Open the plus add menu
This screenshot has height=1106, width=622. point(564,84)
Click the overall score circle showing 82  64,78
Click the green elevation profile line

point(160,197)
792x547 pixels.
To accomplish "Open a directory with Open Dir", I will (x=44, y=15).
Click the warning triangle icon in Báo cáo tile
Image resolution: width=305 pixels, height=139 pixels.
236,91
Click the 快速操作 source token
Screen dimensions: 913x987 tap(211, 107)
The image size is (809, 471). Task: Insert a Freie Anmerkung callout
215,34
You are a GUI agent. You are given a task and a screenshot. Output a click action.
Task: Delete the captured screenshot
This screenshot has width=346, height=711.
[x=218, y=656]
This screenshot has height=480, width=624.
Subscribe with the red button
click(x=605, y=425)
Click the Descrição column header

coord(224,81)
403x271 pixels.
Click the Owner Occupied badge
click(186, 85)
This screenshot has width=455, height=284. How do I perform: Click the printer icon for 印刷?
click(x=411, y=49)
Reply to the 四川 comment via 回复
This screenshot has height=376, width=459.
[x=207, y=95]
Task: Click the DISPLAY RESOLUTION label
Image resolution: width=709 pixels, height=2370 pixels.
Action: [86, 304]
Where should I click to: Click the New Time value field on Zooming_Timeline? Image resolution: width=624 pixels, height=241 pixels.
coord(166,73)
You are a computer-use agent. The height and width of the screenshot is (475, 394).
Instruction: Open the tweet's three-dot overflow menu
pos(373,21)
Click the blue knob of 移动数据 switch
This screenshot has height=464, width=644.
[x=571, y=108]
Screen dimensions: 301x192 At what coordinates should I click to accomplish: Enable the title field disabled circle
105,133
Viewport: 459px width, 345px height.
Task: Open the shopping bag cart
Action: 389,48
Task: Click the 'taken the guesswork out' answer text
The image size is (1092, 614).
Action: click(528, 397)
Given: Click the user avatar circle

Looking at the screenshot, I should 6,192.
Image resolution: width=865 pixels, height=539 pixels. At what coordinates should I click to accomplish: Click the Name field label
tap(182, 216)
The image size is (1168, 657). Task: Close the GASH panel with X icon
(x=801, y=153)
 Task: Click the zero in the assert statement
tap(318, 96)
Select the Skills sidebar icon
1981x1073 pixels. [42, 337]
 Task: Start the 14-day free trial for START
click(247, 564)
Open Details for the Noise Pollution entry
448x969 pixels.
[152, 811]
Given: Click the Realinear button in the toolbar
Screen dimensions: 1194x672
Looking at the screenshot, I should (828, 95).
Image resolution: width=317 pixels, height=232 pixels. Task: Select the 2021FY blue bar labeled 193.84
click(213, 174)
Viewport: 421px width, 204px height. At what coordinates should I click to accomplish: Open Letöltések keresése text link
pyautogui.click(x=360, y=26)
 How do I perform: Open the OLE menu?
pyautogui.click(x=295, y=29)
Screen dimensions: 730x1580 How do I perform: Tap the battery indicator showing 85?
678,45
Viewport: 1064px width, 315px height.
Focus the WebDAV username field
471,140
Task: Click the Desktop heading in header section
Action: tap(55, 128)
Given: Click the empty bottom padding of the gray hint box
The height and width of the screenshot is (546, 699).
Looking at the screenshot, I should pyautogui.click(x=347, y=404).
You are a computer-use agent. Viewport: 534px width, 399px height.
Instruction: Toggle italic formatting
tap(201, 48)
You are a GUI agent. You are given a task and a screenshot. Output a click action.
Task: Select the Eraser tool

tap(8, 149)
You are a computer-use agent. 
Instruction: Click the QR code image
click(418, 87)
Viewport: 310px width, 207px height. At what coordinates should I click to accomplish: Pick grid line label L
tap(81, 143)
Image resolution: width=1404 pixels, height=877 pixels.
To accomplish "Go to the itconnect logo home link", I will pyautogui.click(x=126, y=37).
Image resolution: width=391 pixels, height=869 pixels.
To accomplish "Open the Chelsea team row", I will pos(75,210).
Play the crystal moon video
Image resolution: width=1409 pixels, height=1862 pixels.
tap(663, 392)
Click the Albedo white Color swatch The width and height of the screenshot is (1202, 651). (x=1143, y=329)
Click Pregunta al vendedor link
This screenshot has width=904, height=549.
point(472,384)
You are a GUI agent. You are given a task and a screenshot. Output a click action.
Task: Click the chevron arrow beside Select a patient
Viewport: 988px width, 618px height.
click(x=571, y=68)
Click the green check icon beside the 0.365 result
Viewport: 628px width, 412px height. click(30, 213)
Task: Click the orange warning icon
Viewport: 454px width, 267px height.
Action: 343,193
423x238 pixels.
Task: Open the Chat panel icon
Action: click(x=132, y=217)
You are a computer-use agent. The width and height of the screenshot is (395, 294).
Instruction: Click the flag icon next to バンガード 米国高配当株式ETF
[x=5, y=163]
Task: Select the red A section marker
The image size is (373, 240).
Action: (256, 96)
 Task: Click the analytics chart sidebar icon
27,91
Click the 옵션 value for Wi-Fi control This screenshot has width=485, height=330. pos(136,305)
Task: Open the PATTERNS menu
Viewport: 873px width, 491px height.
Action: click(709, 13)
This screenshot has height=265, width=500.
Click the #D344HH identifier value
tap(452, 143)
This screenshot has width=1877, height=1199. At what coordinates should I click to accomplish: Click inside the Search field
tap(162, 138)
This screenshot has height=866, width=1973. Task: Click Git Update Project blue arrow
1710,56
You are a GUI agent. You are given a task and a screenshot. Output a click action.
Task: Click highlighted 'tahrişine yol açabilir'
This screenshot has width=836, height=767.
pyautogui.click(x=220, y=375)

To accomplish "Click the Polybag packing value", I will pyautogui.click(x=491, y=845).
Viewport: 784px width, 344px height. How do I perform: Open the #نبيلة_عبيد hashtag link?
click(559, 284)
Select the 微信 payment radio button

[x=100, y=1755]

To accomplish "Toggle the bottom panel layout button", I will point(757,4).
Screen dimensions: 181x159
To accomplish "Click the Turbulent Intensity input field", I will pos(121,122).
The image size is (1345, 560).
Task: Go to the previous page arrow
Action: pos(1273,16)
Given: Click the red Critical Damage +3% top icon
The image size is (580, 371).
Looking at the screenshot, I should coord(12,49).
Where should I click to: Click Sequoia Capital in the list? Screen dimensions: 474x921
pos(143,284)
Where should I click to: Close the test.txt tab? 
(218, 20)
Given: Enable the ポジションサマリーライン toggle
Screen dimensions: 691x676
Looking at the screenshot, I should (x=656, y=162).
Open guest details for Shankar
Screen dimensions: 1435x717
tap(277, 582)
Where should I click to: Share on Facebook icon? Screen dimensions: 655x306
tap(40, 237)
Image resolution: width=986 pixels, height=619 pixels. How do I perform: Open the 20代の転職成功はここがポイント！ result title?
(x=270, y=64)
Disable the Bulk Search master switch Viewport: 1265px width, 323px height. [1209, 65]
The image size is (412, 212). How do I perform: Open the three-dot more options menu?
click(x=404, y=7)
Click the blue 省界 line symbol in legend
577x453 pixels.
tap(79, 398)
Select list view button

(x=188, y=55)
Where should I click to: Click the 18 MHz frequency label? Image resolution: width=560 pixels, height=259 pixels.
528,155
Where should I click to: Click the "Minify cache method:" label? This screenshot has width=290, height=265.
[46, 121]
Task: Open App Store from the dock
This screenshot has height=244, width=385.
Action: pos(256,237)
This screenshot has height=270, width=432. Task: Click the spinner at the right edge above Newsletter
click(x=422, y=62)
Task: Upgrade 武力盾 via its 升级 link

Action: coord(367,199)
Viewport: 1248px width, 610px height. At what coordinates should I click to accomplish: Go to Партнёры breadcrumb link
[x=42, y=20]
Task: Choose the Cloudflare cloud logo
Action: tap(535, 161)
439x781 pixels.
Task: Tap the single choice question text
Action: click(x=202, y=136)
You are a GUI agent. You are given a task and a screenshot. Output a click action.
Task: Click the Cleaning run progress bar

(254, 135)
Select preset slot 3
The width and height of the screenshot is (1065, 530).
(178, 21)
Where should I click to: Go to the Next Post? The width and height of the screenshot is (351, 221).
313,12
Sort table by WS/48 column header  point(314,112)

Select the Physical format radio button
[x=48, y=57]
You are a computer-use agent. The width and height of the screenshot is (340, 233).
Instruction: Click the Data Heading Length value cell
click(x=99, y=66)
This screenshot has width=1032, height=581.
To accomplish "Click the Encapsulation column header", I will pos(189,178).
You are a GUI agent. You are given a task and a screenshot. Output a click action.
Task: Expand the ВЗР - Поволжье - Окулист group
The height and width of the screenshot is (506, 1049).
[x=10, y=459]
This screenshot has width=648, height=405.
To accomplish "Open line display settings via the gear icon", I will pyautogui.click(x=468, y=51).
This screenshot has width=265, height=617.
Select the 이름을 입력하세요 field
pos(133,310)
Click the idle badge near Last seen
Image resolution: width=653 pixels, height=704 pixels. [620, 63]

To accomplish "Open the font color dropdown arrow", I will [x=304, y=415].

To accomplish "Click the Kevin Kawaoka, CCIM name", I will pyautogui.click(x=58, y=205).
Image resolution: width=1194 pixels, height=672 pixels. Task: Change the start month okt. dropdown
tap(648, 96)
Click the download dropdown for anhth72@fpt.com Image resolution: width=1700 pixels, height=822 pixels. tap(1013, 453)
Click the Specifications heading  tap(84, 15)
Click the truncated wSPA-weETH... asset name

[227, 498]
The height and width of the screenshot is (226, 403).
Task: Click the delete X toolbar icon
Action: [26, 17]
####
TASK STATEMENT =
Reproduce the stretch from the start of the records through the line containing "point(160,197)", substituting "total score" for "overall score" and changing nothing else.

EXPECTED ANSWER =
Open the plus add menu
This screenshot has height=1106, width=622. point(564,84)
Click the total score circle showing 82  64,78
Click the green elevation profile line

point(160,197)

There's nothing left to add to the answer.